As I reported here yesterday, Wolters Kluwer was forced to take a number of its platforms and applications offline after discovering malware in its systems.
Since then, the company has been able to restore services to a number of applications and platforms, a spokesperson told me. However, while it is making progress, several services remain offline, including its legal research platform Cheetah.
Cybersecurity expert Brian Krebs, at his blog Krebs on Security, writes that he attempted to notify WK on Friday that WK file directories containing new versions of software for its CCH products “were open and writable by any anonymous user, and that there were suspicious files in those directories indicating some user(s) abused that access.”
Shortly after he sent that note, WK began taking file directories for CCH tax software offline. “As of this publication,” he wrote yesterday, “several readers have reported outages affecting multiple CCH Web sites.”
One of the systems that was taken down was CCH Axcess, a platform for tax and accounting professionals. As of this around 2 p.m. Eastern time today, that system was back up and running, but with some performance issues, according to reports posted on Reddit.

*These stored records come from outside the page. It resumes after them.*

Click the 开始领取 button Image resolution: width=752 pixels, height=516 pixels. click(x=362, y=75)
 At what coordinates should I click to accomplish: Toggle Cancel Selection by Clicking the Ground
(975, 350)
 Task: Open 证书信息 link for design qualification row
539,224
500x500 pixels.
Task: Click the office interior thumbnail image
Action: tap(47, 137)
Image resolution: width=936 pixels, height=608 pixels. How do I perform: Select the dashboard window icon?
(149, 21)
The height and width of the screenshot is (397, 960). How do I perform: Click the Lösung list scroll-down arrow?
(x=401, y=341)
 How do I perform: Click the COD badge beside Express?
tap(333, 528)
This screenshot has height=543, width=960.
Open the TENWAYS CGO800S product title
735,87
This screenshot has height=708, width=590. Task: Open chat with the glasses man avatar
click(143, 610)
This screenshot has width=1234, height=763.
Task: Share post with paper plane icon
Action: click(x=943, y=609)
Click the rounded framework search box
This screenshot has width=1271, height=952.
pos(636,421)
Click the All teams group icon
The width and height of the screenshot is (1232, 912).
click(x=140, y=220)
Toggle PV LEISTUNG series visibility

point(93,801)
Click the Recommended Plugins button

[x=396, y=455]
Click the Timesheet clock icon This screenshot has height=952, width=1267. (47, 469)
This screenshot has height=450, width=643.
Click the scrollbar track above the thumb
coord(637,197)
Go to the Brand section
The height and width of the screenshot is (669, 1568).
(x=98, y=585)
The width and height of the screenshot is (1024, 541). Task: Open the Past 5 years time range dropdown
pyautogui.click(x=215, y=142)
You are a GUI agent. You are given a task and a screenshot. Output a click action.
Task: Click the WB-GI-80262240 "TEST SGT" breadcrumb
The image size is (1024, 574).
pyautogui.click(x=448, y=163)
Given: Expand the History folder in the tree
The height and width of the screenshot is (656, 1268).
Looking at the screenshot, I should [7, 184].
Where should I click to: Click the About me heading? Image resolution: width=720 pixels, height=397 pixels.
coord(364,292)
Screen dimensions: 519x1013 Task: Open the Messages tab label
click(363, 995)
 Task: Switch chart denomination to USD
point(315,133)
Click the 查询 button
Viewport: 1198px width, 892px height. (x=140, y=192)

Reports on the Reddit thread said that Axcess was not affected by the malware but was taken offline as a precaution. That appears consistent with the statement issued yesterday by WK:
On Monday May 6, we started seeing technical anomalies in a number of our platforms and applications. We immediately started investigating and discovered the installation of malware. As a precaution, in parallel, we decided to take a broader range of platforms and applications offline. With this action, we aimed to quickly limit the impact this malware could have had, giving us the opportunity to investigate the issue with assistance from third-party forensics consultants and work on a solution. Unfortunately, this impacted our communication channels and limited our ability to share updates. On May 7, we were able to restore service to a number of applications and platforms.
We regret any inconvenience and that we were unable to share more information initially, as our focus was on investigation and restoring services as quickly as possible for our customers.
We have seen no evidence that customer data was taken or that there was a breach of confidentiality of that data. Also, there is no reason to believe that our customers have been infected through our platforms and applications. Our investigation is ongoing. We want to apologize for any inconvenience this may have caused.
If I learn anything more, I’ll post it when I do.